In July 1911, Blum shows how The New York Times depicted Wiley and his Bureau as crusaders for the public interest, and Wilson and others as corrupt industry puppets. Wiley’s supporters, Blum reveals, flooded the USDA, the White House and Congress with messages. Nothing came of the reports.

Good Housekeeping

Blum reports that manufacturers went directly to Wilson, who routinely revised Wiley’s orders. Wiley resigned to join Good Housekeeping magazine. Blum presents this as a positive move for Wiley, who doubled his salary and gained a public platform for columns on safe, healthy food and the need for regulation.

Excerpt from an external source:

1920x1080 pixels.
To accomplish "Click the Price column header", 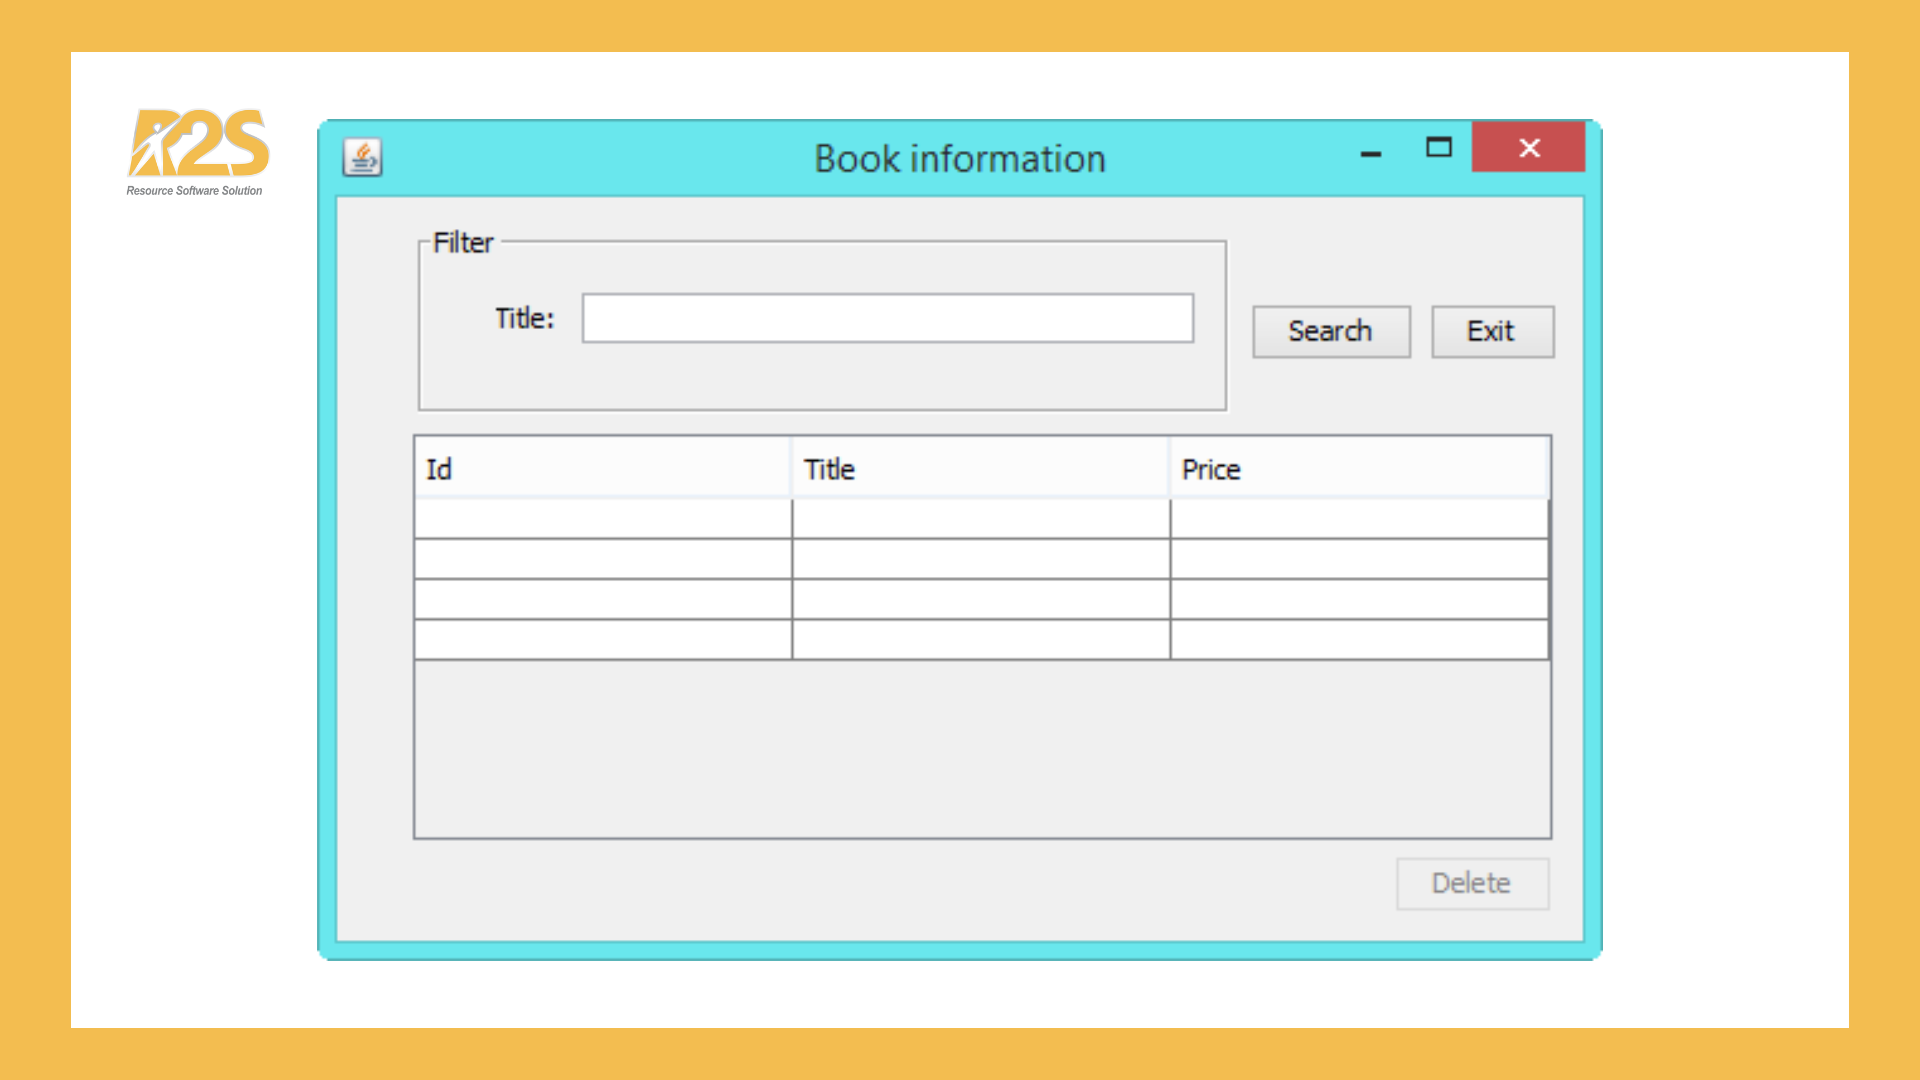I will pos(1358,469).
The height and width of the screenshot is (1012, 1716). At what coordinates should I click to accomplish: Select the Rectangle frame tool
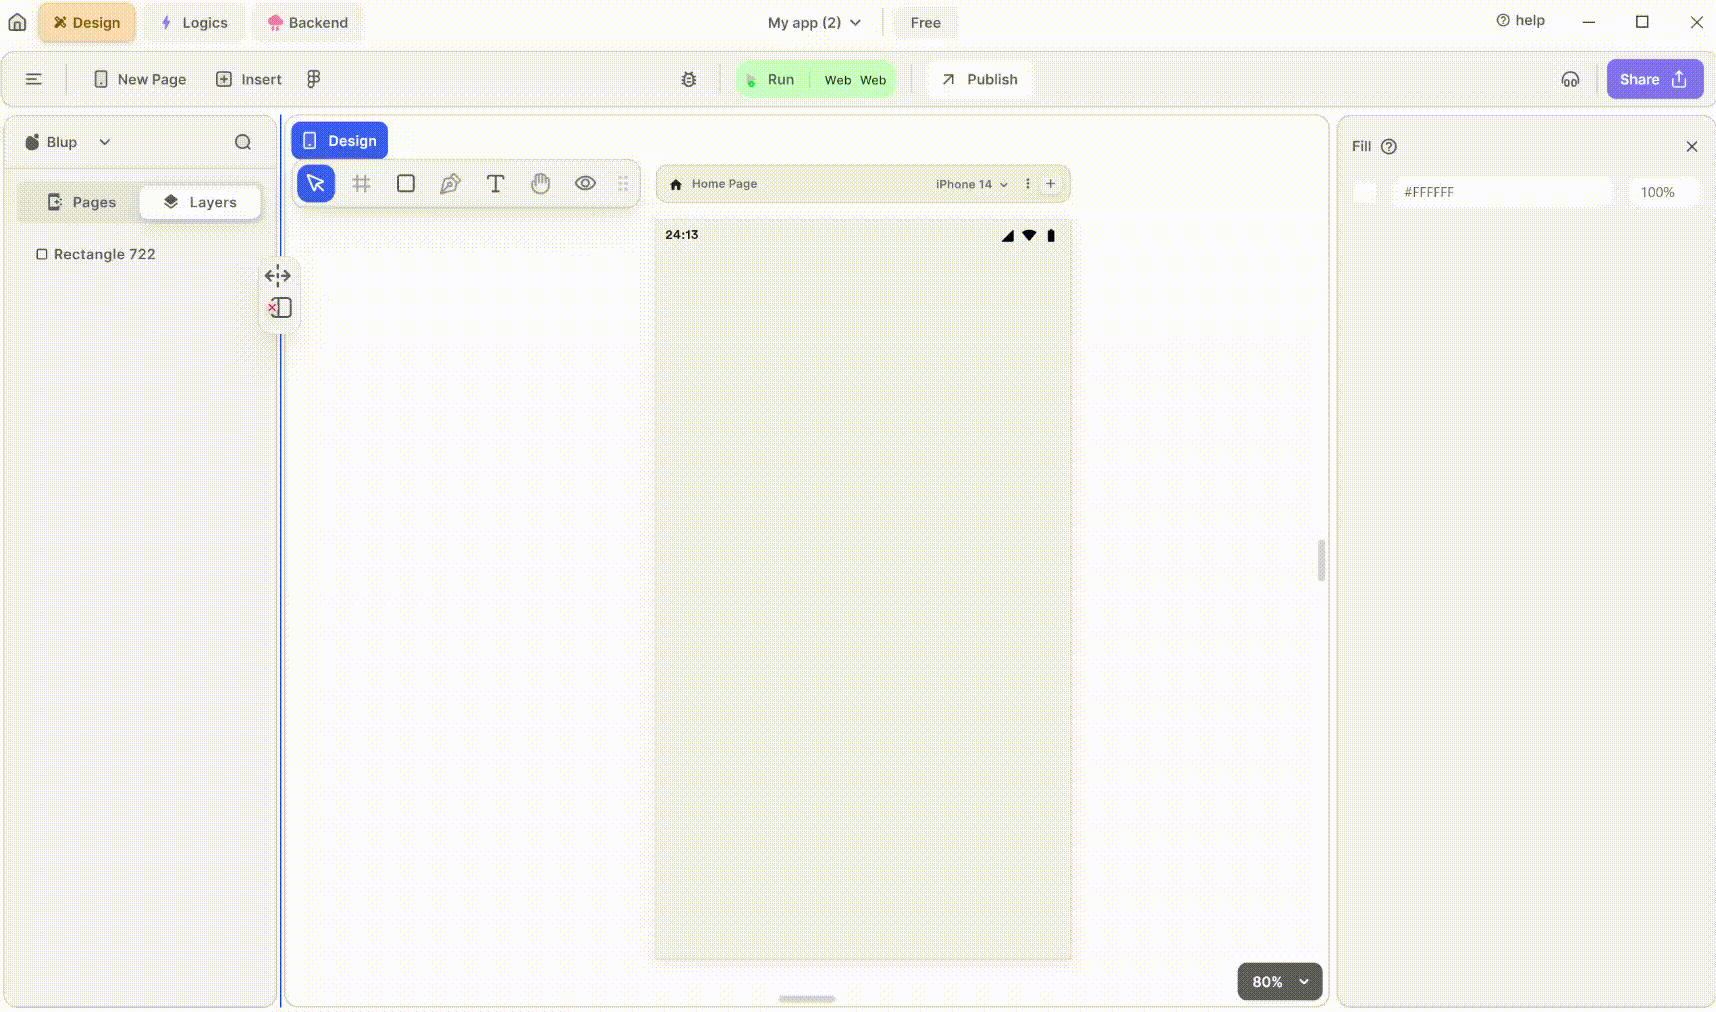[x=405, y=183]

Walter G. Campbell head of the new Food and Drug Administration (FDA), Blum concludes, believed in  “Dr. Wiley’s Law,” the 1906 Pure Food and Drug Act. Wiley died on June 30, 1930, the law’s 24th anniversary.

 

Following an uptick in chid deaths, the department had surveyed physicians and found that almost all the recent infant deaths were related to preservatives in milk.(Deborah Blum)

 

In 1937, a cough syrup sweetened with poison killed more than 100 people. Blum credits public outrage with the  passage of the Food, Drug and Cosmetics Act of 1938.

Straightforward and Detailed

As befits a Pulitzer Prize winner, Deborah Blum untangles history, much of it outrageous in its greed and duplicity, without succumbing to outrage herself. Blum presents Wiley as an American hero. Blum dug deeply into the  testing, politicking and stonewalling enemies that informed Wiley’s life. Wiley’s enemies and allies – many dominant figures in US history – showcasesBlum’s skill as she brings these characters to light and keeps them distinct and unique. Her voice is a bit dry, but scans well and reads easily. This is a worthy, undramatic presentation of dramatic times that had enormous consequences.

If Blum’s voice and range of interests speak to you, you might enjoy her The Monkey Wars; The Poisoner’s HandbookGhost Hunters; or Love At Goon Park; another companion volume is Kate Moore’s The Radium Girls.